Sie haben jetzt richtigerweise auf einen ganz wichtigen Kernpunkt noch einmal hingewiesen, der jahrelang, übrigens auch zu Ihrer Zeit, zu Diskussionen geführt hat. Es gibt inzwischen einen Umweltpakt, wo mit der Wirtschaft einvernehmlich die Hauptkonfliktfelder besprochen worden sind. Das sind die Umweltthemen, die bei Investitionen in aller Regel auch ernst genommen werden müssen.

Aber genau in dem Bereich, der den Kernpunkt darstellt, haben wir inzwischen eine Regelung. Das heißt, das praktische Handeln hat die Erfordernisse, neue gesetz- liche Regelungen zu entwickeln, überholt.

Uns hilft nicht irgendein Herumfilibustern an neuen gesetzlichen Regelungen. Wir müssen das positive Handeln schlicht fortsetzen.

Übrigens: Wenn Sie den Mittelstandsbericht abschaffen wollen, so liegt darin ein Sparpotential, ganz sicher,

(Zustimmung bei der SPD)

aber nicht in einem Umfang - da überschätzen Sie den Aufwand, den die Verwaltung damit betreibt, doch gewaltig -, daß man damit im Land flächendeckend Existenzgründungen unterstützen könnte. Da ist bei Ihnen die Relation, die wertmäßig hinter bestimmten Dingen steht, durcheinander geraten. Aber so etwas kann ja einmal passieren.

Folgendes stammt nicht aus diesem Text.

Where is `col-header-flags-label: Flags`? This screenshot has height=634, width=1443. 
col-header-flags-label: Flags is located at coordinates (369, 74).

Ich würde mir wünschen - dafür werde ich sorgen -, daß der Mittelstandsbericht noch ein bißchen knapper ausfällt, damit man nicht so viel Papier lesen muß, damit er in der Handhabung einfacher wird. Aber um die systematische Mittelstandsförderung fortsetzen zu können, brauchen wir ein griffiges analytisches Material. Auf welcher Grundlage wollen wir denn sonst unsere Förderpraxis von Jahr zu Jahr anpassen? Das muß man in den dynamischen Zeiten, die wir heutzutage haben, tun.

Ich möchte einige Fakten aufzählen. Die Mittelstandsinitiative, die wir abgestimmt haben, wird für die Jahre bis 2004 genau das beherzigen, was Sie sich auch wünschen, nämlich Stabilität, Berechenbarkeit, Vereinfachung.

Wir werden 350 Millionen DM unter anderem durch einen revolvierenden Fonds zur Verfügung stellen. Man darf nicht vergessen, daß auch im Bereich der GA ungefähr 500 Millionen DM jährlich an Strukturhilfen unmittelbar für den Mittelstand zur Verfügung stehen. Ich möchte auch noch einmal an die aufgestockte Technologieförderung erinnern.

Stellen Sie sich das noch einmal schlaglichtartig vor: Wir bezuschussen die Unternehmen, wenn es um die Ausstellung der Produkte auf Messen geht, wir unterstützen die Unternehmen, wenn sie zeitweise Liquidi

tätsprobleme haben, wir unterstützten sie, wenn es um andere Beratungsfragen geht. Darauf können sie nicht verzichten, weil die Managementfragen in aller Regel nicht so clever gelöst sind, gerade bei den kleinen und mittleren Unternehmen, die sich oft erfreulicherweise in einer Wachstumsphase befinden, daß sie auf diese Beratungen verzichten könnten.